── Source extract ──

In situations where more detailed information was needed to evaluate the technology and/or the driver’s response to the technology, vehicle data were stored in a detailed, continuous “time history” data file format, rather than in the summarized histogram format. The creation of time history data files was prompted by events that were recognized by the Evaluation Team as representative of situations leading to rear-end crashes. As such, a total of eleven unique triggers were pre-defined to capture events when a lead vehicle may be too close based on:

  • Conditions leading to VORAD® alarms
  • Strong truck deceleration
  • Rapid truck lane change.

The “time history” data files consisted of up to 17 measurement channels recorded continuously at 6 Hz.

Subjective (questionnaires, focus groups…):

The method for collecting data was to conduct telephone interviews with drivers using a survey questionnaire to guide the interviews. The answers to the survey questions were entered into a computer using a Computer-Aided Telephone Interview (CATI) system. This allowed automated checks for the validity of responses and transfer into a database for further analysis

Recruitment goals and methods

For the most part, US Xpress assigned drivers to trucks according to their normal operational needs and procedures. However, special procedures were established for assigning drivers to the Baseline vehicles. CWS had been in use for several years at US Xpress, so most drivers had experience with the system prior to the start of the FOT. Because CWS was expected to change driving behavior on a long-term basis, the data collected from Baseline units driven by existing US Xpress drivers would not have been representative of drivers with no prior experience.

───
── Data segment ──

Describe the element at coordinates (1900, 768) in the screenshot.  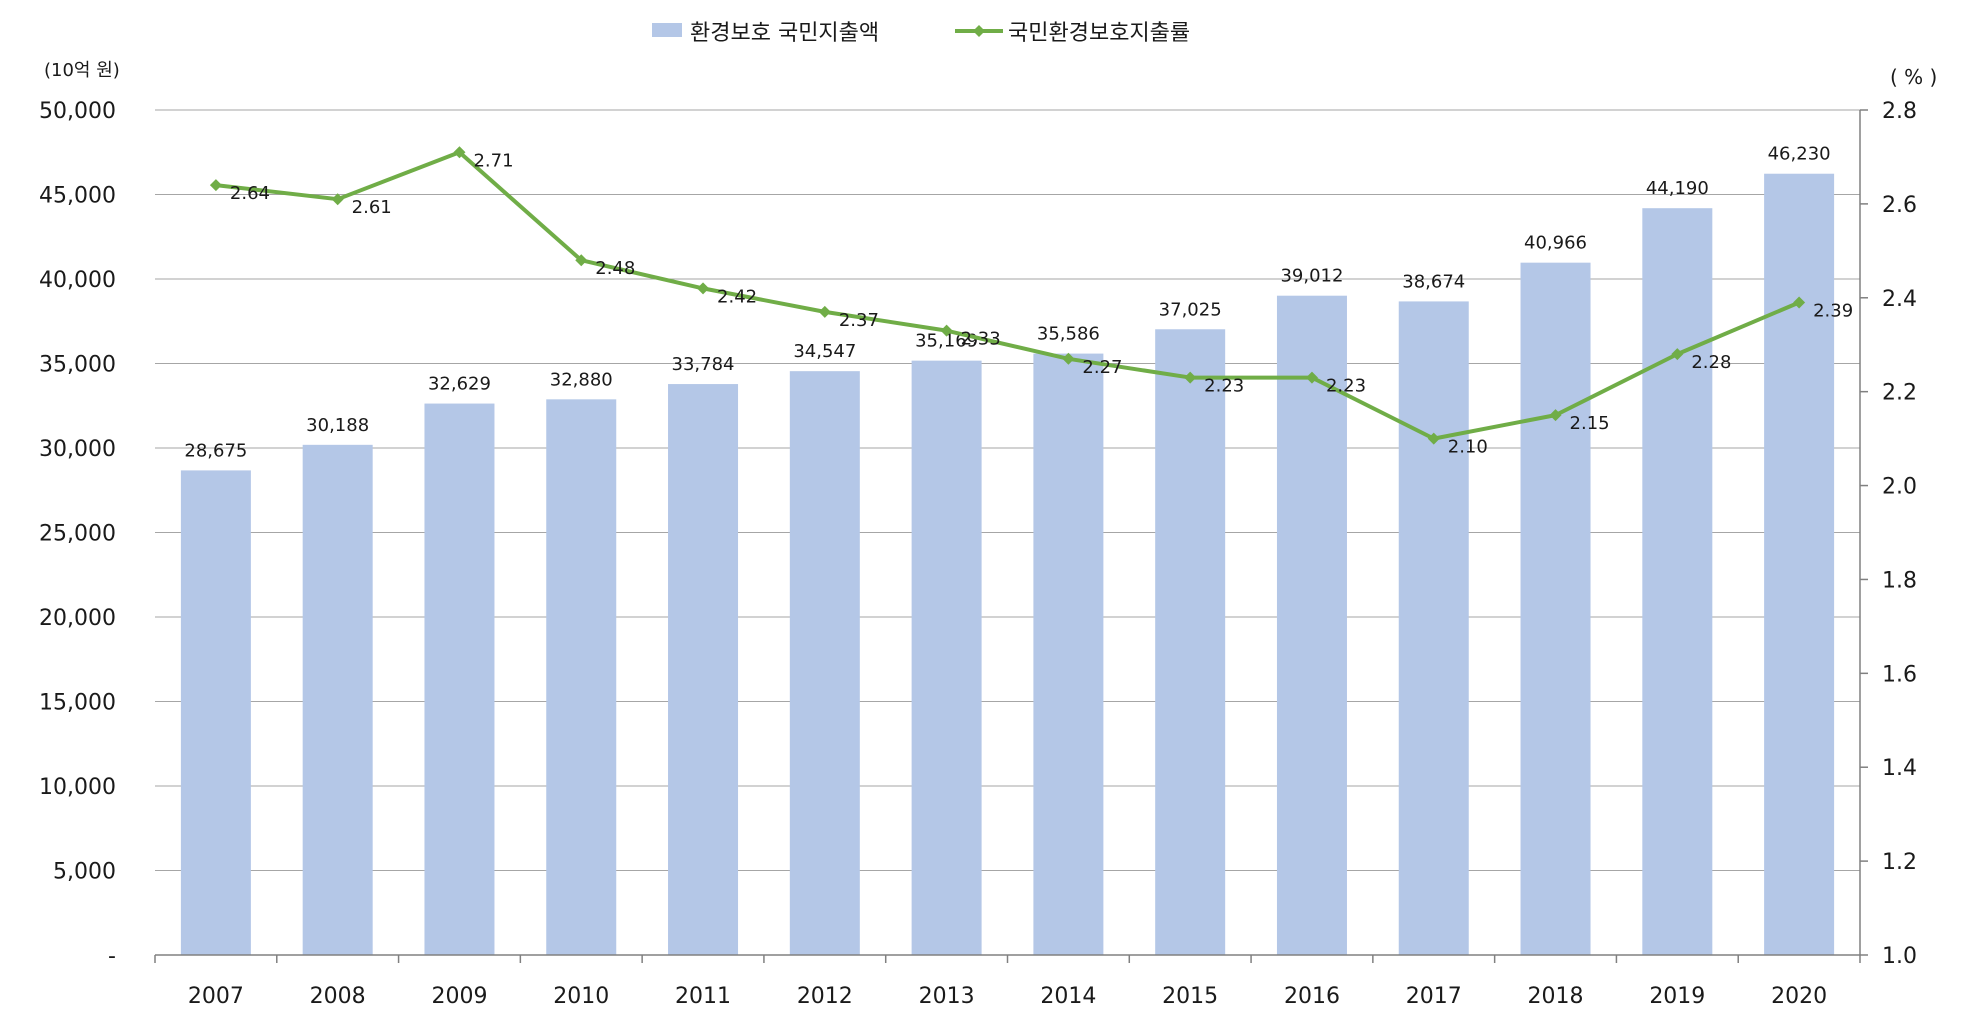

───

__About this task__.
Answer these questions using the text on the truck collision warning field test:
1. How many measurement channels could a "time history" data file hold, and at what rate were they recorded?
2. What system was used to enter drivers' answers to the survey questions into a computer?
3. Whose driving would data from Baseline units driven by existing US Xpress drivers not have represented?

__Exercise answer__.
1. Up to 17 measurement channels, recorded continuously at 6 Hz.
2. A Computer-Aided Telephone Interview (CATI) system.
3. Drivers with no prior experience of CWS.